What are those principles?
In response to requests from the large-genome sequencing scientific community, in January 2003 an international meeting was organised to discuss pre-publication data release. Held in Fort Lauderdale, Florida, the meeting primarily brought together representatives of the producers of large-genome sequence data, the users of such data, funding agencies and scientific journals. The meeting concluded that pre-publication release of sequence data was beneficial to the scientific research community in general and the following suggestions were made:
- The meeting attendees enthusiastically reaffirmed the 1996 Bermuda Principles, which expressly called for rapid release to the public international DNA sequence databases (GenBank, EMBL, and DDBJ) of sequence assemblies of 2kb or greater by large-scale sequencing efforts and recommended that that agreement be extended to apply to all sequence data, including both the raw traces submitted to the Trace Repositories at NCBI and Ensembl and whole genome shotgun assemblies.
- The attendees recommended that the principle of rapid pre-publication release should apply to other types of data from other large-scale production centers specifically established as ‘community resource projects’

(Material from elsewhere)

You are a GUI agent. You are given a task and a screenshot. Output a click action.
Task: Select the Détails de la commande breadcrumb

- The attendees recognized that pre-publication data release might conflict with a fundamental scientific incentive – publishing the first analysis of one's own data. The attendees noted that it would not be possible to absolutely guarantee this incentive without applying restrictions that would undermine the rationale for rapid, unrestricted release of data from community resources. Nonetheless, it is essential that excellent scientists continue to be attracted to these projects. To encourage this, the scientific community should understand that pre-publication data release needs active community-wide support if it is to continue to receive widespread support from the producers. The contributions and interests of the large-scale data producers should be recognized and respected by the users of the data, and the ability of the production centres to analyse and publish their own data should be supported by their funding agencies.

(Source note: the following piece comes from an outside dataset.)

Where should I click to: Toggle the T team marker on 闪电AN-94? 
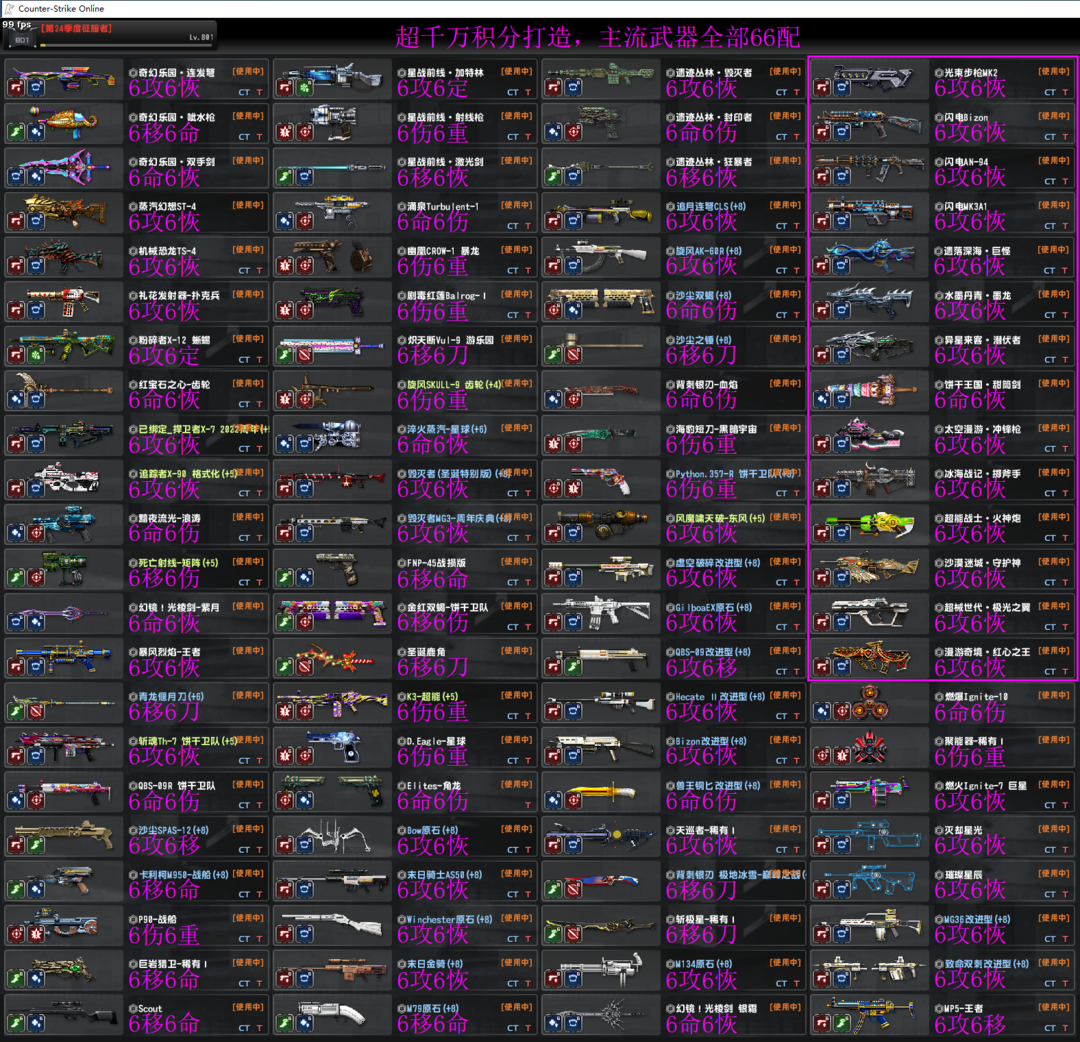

Many of the records made public in the paper on microlepidoptera represent undescribed species, and the authors have purposefully refrained from assigning new names until the relevant taxa can be studied in sufficient detail. Under the Fort Lauderdale principles, they ask others to refrain from assigning new species names to these records outside of the context of proper systematic study. The authors have made their data publicly available knowing that it can take many years until all the specimens are properly named or described. I think this is a great example on how we should change our academic workflow. By making these data available, while identifications are in progress, DNA cluster-based species (or MOTUs, BINs or whatever you want to call them) can be used as species hypotheses as long as we need to wait for the confirmation of taxonomic experts or follow-up studies.